--- Supplied data Enclosed Below ---

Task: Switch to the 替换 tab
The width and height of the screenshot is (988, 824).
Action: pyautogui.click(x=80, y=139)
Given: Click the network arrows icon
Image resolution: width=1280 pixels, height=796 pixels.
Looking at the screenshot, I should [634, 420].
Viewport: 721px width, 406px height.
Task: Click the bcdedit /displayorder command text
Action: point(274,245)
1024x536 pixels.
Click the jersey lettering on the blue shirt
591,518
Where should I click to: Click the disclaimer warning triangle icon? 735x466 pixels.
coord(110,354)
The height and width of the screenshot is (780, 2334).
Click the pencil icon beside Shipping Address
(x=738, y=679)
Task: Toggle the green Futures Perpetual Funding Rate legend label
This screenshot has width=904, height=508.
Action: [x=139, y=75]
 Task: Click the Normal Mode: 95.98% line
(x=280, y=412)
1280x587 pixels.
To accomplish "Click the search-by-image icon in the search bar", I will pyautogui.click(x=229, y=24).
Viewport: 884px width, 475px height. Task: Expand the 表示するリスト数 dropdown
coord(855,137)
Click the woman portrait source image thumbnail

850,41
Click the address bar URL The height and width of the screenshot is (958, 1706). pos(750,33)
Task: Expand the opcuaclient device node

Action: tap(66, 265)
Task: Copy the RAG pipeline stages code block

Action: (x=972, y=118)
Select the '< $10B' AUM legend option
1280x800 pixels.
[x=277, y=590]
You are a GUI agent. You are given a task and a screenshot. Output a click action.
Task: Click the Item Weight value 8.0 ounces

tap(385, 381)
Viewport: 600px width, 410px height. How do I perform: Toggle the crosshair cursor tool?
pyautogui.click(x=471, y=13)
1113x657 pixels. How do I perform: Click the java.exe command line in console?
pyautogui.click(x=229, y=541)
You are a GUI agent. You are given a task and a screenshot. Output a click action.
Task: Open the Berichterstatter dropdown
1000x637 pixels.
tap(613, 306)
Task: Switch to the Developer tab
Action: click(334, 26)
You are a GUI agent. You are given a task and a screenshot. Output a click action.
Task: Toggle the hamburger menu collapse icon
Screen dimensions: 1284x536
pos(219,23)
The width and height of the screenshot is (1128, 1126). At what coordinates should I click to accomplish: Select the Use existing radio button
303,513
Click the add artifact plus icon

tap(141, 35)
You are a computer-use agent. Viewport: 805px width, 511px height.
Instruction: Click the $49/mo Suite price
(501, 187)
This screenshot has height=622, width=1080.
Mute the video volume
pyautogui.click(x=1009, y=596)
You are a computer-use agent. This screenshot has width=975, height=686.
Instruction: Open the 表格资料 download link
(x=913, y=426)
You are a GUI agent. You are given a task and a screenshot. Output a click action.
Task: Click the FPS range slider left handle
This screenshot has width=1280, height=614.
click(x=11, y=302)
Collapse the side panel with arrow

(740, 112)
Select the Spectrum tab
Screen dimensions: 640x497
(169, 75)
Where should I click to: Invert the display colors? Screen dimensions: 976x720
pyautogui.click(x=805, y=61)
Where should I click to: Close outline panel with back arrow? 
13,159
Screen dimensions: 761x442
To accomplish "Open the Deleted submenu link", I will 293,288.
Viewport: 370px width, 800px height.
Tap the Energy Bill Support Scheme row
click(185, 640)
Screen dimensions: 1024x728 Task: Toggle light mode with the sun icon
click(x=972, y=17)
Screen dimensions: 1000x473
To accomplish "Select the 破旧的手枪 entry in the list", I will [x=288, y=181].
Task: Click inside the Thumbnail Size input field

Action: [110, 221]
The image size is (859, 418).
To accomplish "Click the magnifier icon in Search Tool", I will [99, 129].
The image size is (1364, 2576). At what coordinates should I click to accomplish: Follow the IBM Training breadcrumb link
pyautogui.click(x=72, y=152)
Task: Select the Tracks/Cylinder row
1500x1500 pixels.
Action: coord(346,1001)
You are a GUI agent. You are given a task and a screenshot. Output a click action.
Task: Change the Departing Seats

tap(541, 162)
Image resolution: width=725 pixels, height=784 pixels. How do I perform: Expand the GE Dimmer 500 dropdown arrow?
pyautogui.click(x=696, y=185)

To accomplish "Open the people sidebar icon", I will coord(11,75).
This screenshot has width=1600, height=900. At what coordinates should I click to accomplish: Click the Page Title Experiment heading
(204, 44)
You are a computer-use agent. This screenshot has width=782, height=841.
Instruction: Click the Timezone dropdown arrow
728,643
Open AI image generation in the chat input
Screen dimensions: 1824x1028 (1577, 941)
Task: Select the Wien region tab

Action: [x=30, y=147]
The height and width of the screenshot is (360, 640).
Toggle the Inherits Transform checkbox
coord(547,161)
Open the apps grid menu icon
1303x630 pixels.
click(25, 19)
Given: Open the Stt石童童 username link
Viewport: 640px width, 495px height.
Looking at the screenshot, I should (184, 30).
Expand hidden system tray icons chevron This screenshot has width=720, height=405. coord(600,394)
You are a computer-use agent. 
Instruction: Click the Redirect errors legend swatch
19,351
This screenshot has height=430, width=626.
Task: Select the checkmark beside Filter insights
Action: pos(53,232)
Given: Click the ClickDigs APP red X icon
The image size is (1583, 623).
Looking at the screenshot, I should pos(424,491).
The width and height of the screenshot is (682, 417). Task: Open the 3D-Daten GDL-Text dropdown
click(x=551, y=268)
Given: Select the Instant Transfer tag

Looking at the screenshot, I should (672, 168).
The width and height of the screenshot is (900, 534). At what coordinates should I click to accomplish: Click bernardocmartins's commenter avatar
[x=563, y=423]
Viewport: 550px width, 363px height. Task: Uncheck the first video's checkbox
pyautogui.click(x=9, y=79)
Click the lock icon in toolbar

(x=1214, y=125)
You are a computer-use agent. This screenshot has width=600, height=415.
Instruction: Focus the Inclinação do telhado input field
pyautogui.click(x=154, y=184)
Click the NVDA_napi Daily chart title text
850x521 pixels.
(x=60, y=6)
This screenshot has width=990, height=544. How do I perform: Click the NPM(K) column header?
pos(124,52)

--- End of Enclosed Supplied data ---

The line containing "1024x536 pixels." marks the end. Please print exactly every line from the top of the data to it, both included, and nothing more.

Task: Switch to the 替换 tab
The width and height of the screenshot is (988, 824).
Action: pyautogui.click(x=80, y=139)
Given: Click the network arrows icon
Image resolution: width=1280 pixels, height=796 pixels.
Looking at the screenshot, I should [634, 420].
Viewport: 721px width, 406px height.
Task: Click the bcdedit /displayorder command text
Action: point(274,245)
1024x536 pixels.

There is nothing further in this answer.